环眼贼:行啊你……这都快十年了,你还记着?
传来哐当的声音。两个像是打起来了。姓毛的在一旁劝架。
李冒:君子报仇,十年不完!
环眼贼:你他妈的是君子吗?我就说当初怎么杜鹃突然一下就拒绝我,原来你就是用这种下三滥手段把她睡了?还自称君子?

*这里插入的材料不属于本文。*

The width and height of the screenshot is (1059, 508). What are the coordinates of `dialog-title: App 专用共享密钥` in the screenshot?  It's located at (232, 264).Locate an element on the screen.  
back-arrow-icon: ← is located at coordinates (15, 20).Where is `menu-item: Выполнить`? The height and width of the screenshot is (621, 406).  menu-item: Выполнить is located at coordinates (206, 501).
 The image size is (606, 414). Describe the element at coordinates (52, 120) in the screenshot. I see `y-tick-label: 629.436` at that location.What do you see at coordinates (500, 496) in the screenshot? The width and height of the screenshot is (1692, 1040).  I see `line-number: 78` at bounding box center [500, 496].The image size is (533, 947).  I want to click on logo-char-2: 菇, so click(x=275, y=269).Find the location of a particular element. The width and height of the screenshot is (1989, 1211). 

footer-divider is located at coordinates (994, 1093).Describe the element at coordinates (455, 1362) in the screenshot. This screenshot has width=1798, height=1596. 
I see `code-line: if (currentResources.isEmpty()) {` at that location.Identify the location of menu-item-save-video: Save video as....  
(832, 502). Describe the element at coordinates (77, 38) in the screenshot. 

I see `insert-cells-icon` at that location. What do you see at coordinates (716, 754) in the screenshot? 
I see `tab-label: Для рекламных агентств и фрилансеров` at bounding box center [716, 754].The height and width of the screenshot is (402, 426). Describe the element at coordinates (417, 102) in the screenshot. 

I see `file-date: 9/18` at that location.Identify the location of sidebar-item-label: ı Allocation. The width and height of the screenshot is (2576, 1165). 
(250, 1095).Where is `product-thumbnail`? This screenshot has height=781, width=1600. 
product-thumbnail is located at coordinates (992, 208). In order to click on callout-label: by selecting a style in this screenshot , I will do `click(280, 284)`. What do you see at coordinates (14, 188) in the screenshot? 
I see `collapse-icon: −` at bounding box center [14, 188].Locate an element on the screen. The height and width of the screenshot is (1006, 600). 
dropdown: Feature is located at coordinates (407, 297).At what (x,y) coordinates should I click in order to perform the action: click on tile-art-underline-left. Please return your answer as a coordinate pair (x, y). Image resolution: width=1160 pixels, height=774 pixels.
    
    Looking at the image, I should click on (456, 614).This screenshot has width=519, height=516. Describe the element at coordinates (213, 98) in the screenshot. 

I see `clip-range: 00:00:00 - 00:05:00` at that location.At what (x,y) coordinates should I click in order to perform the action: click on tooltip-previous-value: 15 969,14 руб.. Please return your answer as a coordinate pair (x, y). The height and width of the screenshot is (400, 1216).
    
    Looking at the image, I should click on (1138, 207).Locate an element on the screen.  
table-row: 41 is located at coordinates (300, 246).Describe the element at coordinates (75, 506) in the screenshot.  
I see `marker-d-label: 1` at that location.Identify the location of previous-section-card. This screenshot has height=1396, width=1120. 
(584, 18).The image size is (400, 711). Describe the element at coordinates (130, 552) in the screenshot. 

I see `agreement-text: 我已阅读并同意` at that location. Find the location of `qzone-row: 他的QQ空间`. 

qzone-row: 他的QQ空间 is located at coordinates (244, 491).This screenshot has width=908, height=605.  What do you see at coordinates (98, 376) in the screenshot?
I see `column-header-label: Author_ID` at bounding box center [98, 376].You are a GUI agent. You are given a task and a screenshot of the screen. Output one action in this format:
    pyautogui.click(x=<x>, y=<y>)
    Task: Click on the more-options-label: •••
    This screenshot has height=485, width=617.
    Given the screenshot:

李冒:是又怎么样?老子的未婚妻,爱怎么睡怎么睡,天经地义。
环眼贼:你他妈的就是一坨屎!你他妈的就是一怂包,软弹,要一个女人来养,就会吃软饭,自己屁本事没有,算什么男人,简直丢了男人的脸。
李冒:你他妈就一个妻管严。窝囊废。
……
李黑眼觉得可笑,李冒更可笑。九年前他怎么不当场对质?花精力和错误的对象周旋,记恨,真正的凶手却逍遥法外。
她把这种吵杂声拒之门外。她已经厌烦听这样的声音了。这种声音早已灌满了她的耳朵,血液,骨髓,细胞。这些全部聚集起来产生的高分贝早已震破她的耳膜,颠覆她的身体。直到再也不能震破,再也无法颠覆为止。